Thus says the LORD of hosts, the God of Israel:
Reform your ways and your deeds,
so that I may remain with you in this place.
(Jeremiah 7:3)
God wants to be with us. He desires our company. Living within his creation, especially with those made “in his image,” goes way beyond our understanding. Why would God want to live with us? We can identify many people in this world we certainly don’t want to live with.
What we likely hear in this scripture from Jeremiah today isn’t God’s desire to hang around with the likes of us. We listen, “Reform your ways and your deeds.” Our senses hit upon God’s distaste for our behavior. He’s right to expect this of us, but most of us don’t think God should be talking about us. It’s the other guys who are messing things up. If only others cleaned up their act, God wouldn’t be so angry with us.
Image by AkshayaPatra Foundation
Jeremiah, of course, isn’t speaking about our modern notion of God “in this place.” The particular setting for Jeremiah is explained at the end of this selection from Jeremiah. A litany of “ifs” outline the limits of God’s patience with the nation of Hebrew people. The place where God joins them is Israel.
Only if you thoroughly reform your ways and your deeds;
if each of you deals justly with his neighbor;
if you no longer oppress the resident alien,
the orphan, and the widow;
if you no longer shed innocent blood in this place,
or follow strange gods to your own harm,
will I remain with you in this place,
in the land I gave your fathers long ago and forever.
(Jeremiah 7:5-7)
The temple centered the lives of the chosen people because God dwelled there. This is not utterly foreign to us. We followers of Christ are the new temples and dwelling places of God’s Holy Spirit. Jeremiah’s reference to the home of Israel goes beyond just a metaphor for our current condition as Christians in community; many of us gather in communities where God’s presence is further concentrated and expressed. It’s the actual “place” where God resides.

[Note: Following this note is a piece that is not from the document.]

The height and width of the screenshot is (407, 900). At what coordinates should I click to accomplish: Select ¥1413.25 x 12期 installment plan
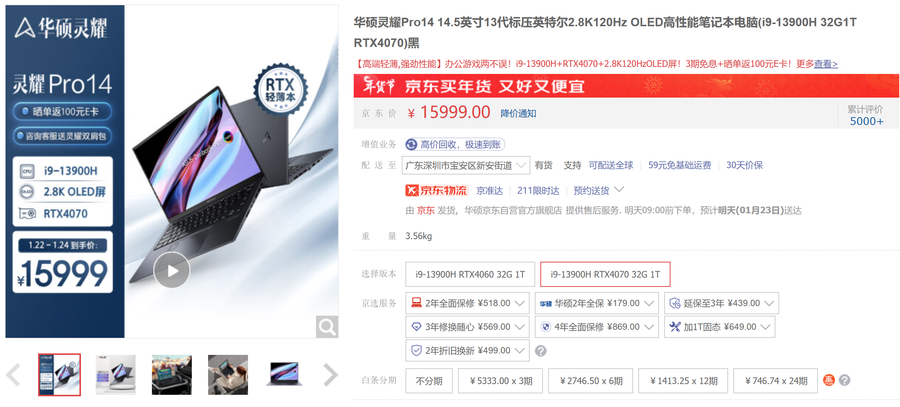click(x=684, y=381)
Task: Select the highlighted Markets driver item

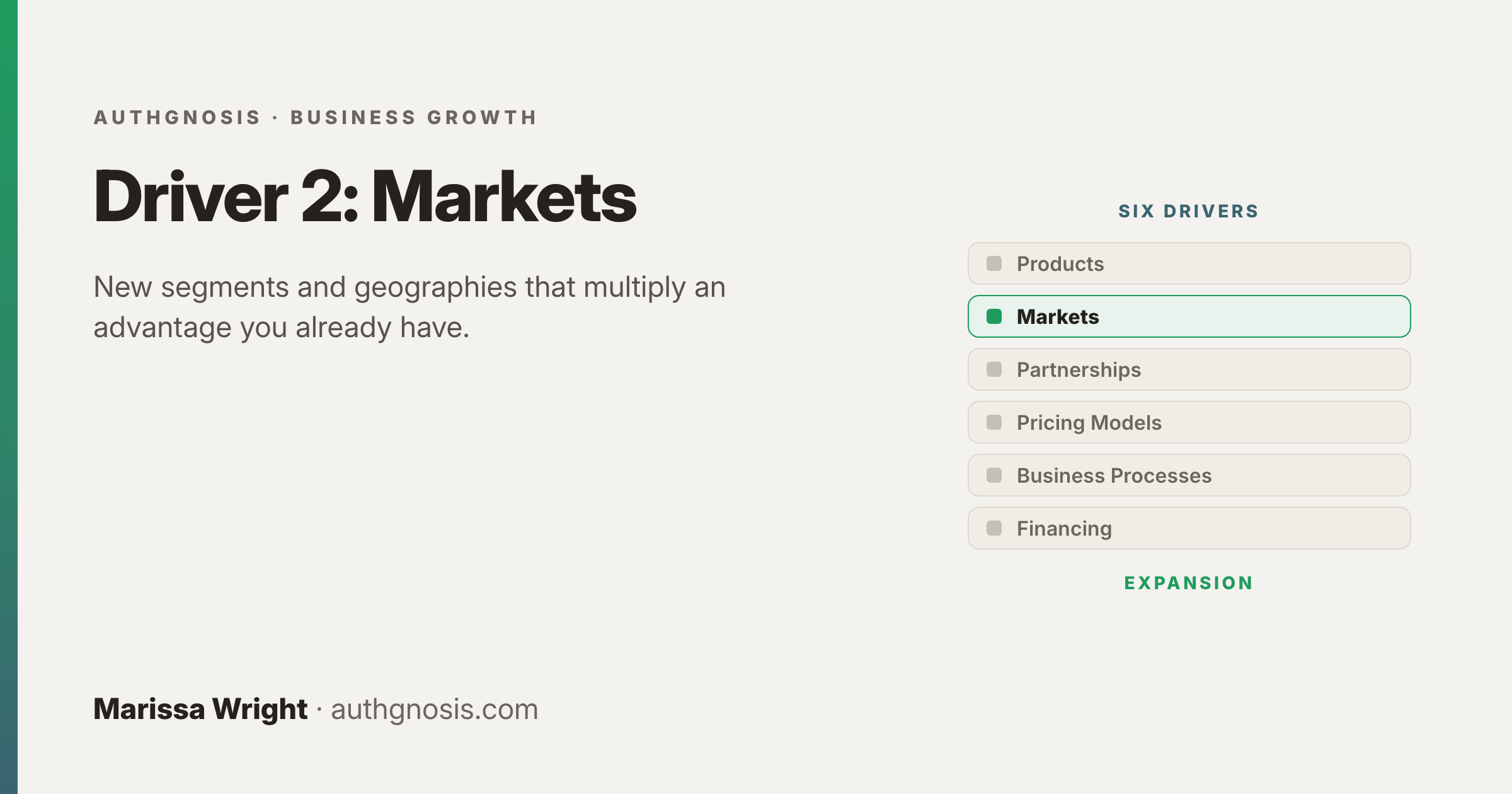Action: [1189, 316]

There is an identified land that God set up for the Chosen People, of course. This happened long ago and will be so forever. The geographic importance and spiritual significance of Jerusalem and the nation of Israel is a worthy study. The temple of our hearts is designed with the same import and significance as the ancient Temple of Jerusalem.
Put not your trust in the deceitful words:
“This is the temple of the LORD!
The temple of the LORD! The temple of the LORD!”
(Jeremiah 7:4)
Three times God emphasizes the supremacy of the temple. The timbre of his voice, loudly repeating “The temple of the Lord,” reverberates in our hearts, also. These verses aren’t directed at an amorphous crowd, some anonymous group of not so holy folks. God is explicitly pointing to those who are the caretakers of the temple. The priests, the prophets, and the kings.
Guess who is the caretaker of our bodily temples? Who are members of the royal priesthood in the Body of Christ, the followers who walk and live among all creation? Yes. It’s us. We are priest, prophet, and king in God’s kingdom of living, holy temples.
The yearning by God is to live within us, his temples. We are being made holy so that he can be among us in this place, our hearts.
Taken in this way, the newly minted coins of God, we are not being rebuked by God. He is not hammering at us. He is calling us. Please, he urges us.
“Has this house which bears my name
become in your eyes a den of thieves?
I too see what is being done, says the LORD.”
(Jeremiah 7:11)
God cries to the Israeli leadership that the priests, prophets, and kings act with eagerness to be sinful within the very temple of his dwelling. They steal, oppress, curse God, place other powers before God, and defile the temple he built. In truth, we are similar temples, trampled upon by our misguided and intentional disregard for the maker of our hearts.
We can’t hide from God’s knowledge and vision.
A critical difference between the fixed temple of Jerusalem and our mobile, heart-centered temples today is that the sacrifice for our sin has already been completed. We hold no ceremonial killing in our hearts of innocent animals to assuage God’s justified requirement to compensate evil with destruction. That’s been accomplished by Jesus, and finished with his resurrection. There is no need for flagellations or beating ourselves up. No need for misery in defeat over our transgressions. We have already been forgiven. We acknowledge that mercy in our confession.
All we need to do is turn back to God, take the Eucharist into our hearts to transform our DNA, and do this every week, even daily. And we most effectively do this in communion with each other. We have each other’s back, just as Jesus has ours.
We are not lonely caretakers of our hearts, our temples where God resides. We urge each other, desiring to live with them and they with us. We become like God, holy as God wants us to be. And he is with us.